====== Records shown ======
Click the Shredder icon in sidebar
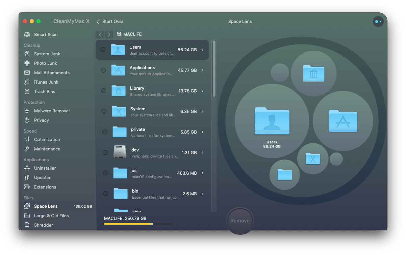The image size is (406, 255). pyautogui.click(x=27, y=225)
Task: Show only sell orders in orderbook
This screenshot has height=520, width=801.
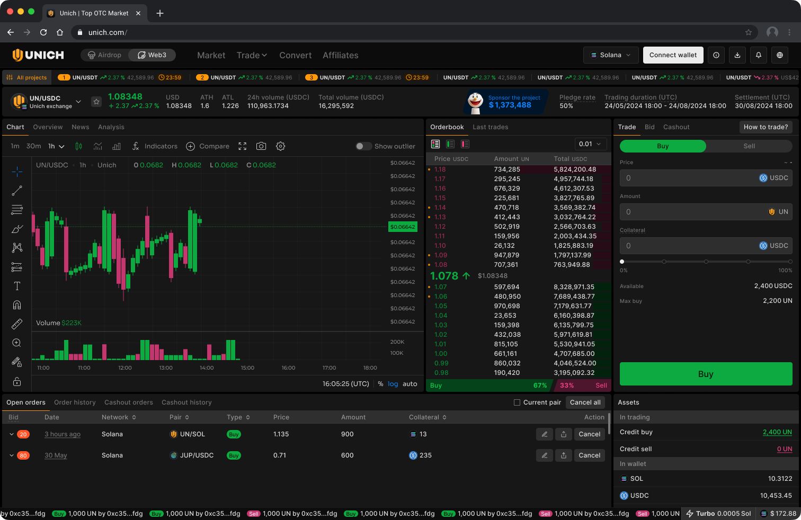Action: tap(465, 144)
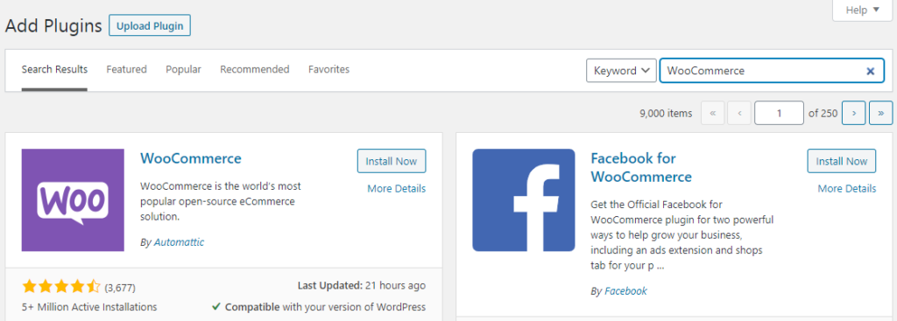
Task: Click the WooCommerce purple logo thumbnail
Action: pos(73,200)
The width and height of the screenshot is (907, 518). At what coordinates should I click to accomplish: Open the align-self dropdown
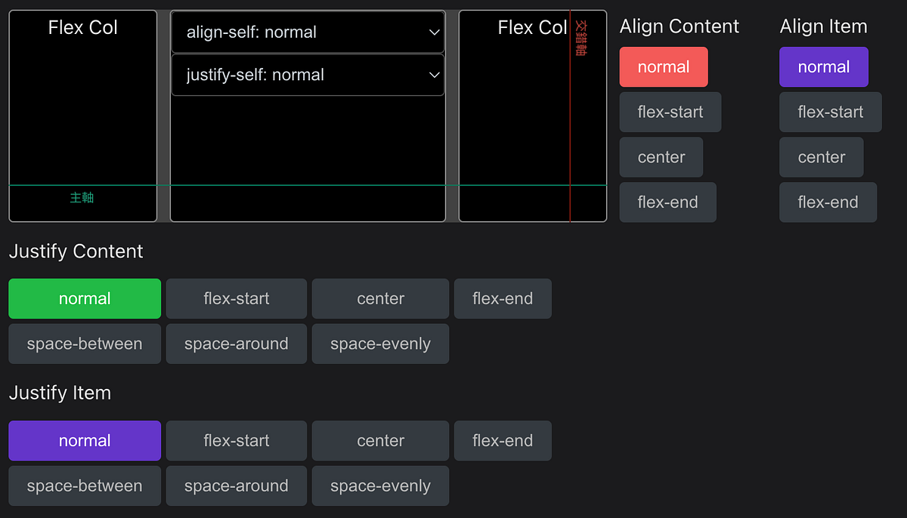pyautogui.click(x=308, y=32)

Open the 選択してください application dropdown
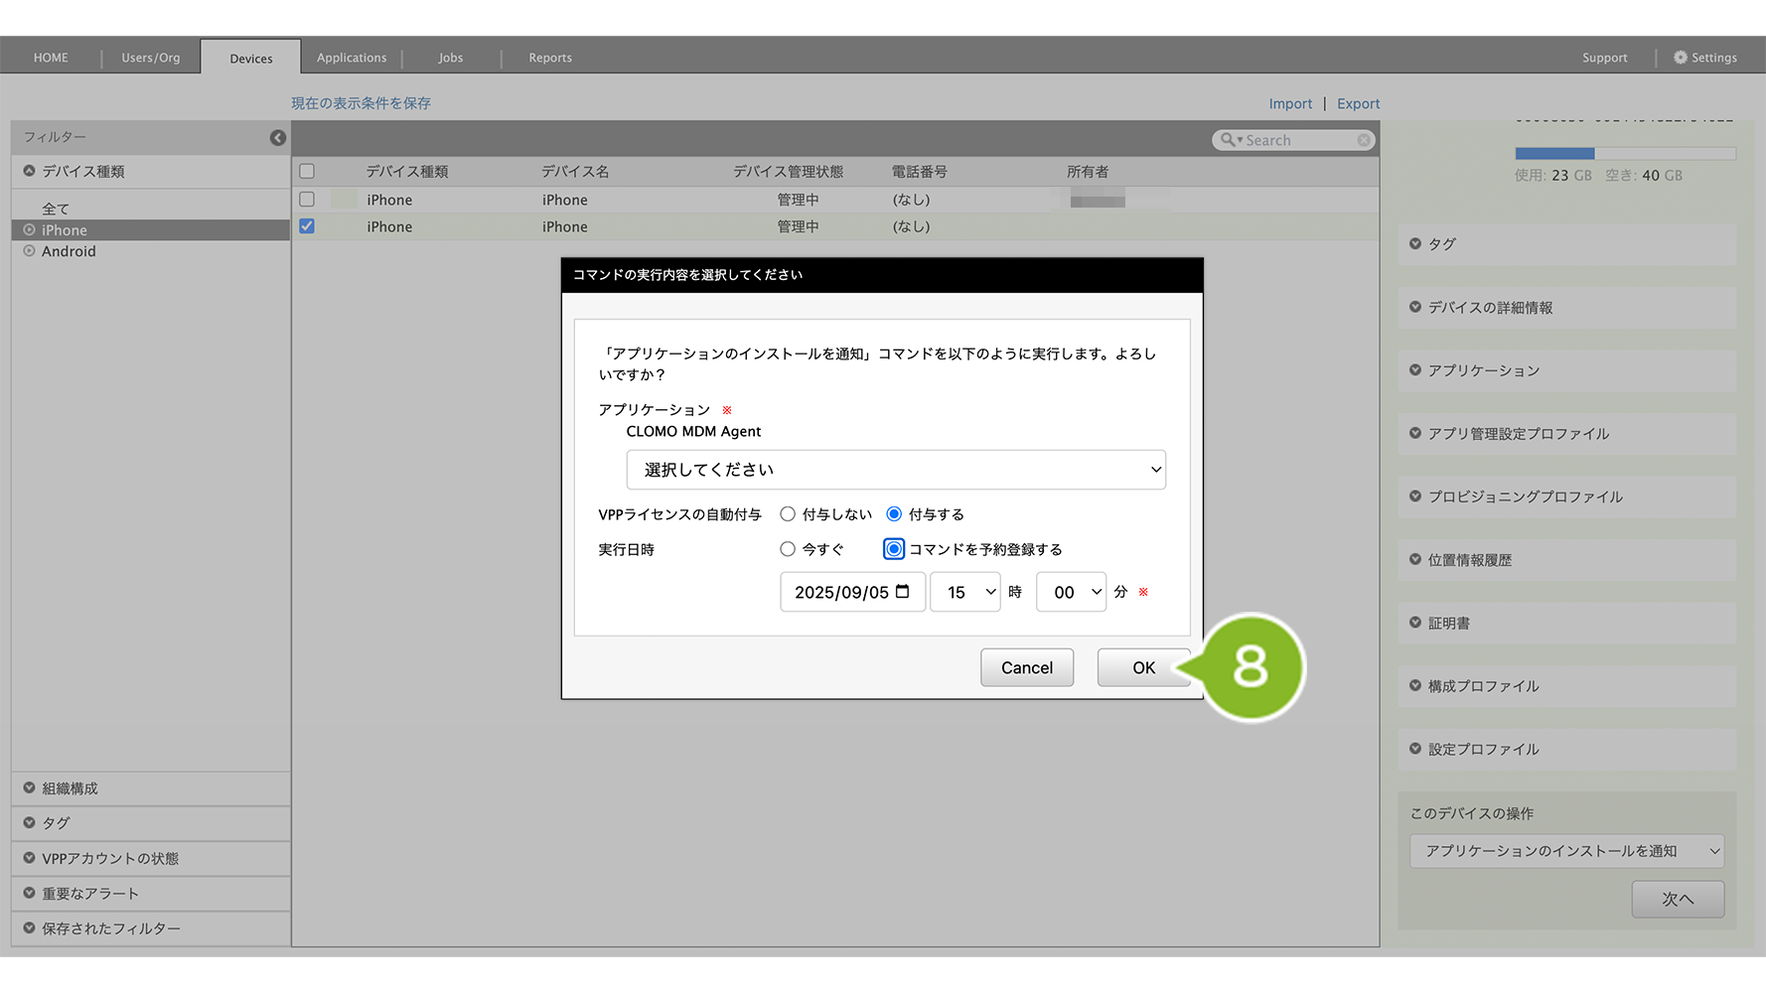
======
Required action
The lines to retype run from the one containing "The width and" through the last line of the records above; write them exactly and skip the pictures.

Output below
The width and height of the screenshot is (907, 518). At what coordinates should I click to accomplish: Open the align-self dropdown
pyautogui.click(x=308, y=32)

Open the 選択してください application dropdown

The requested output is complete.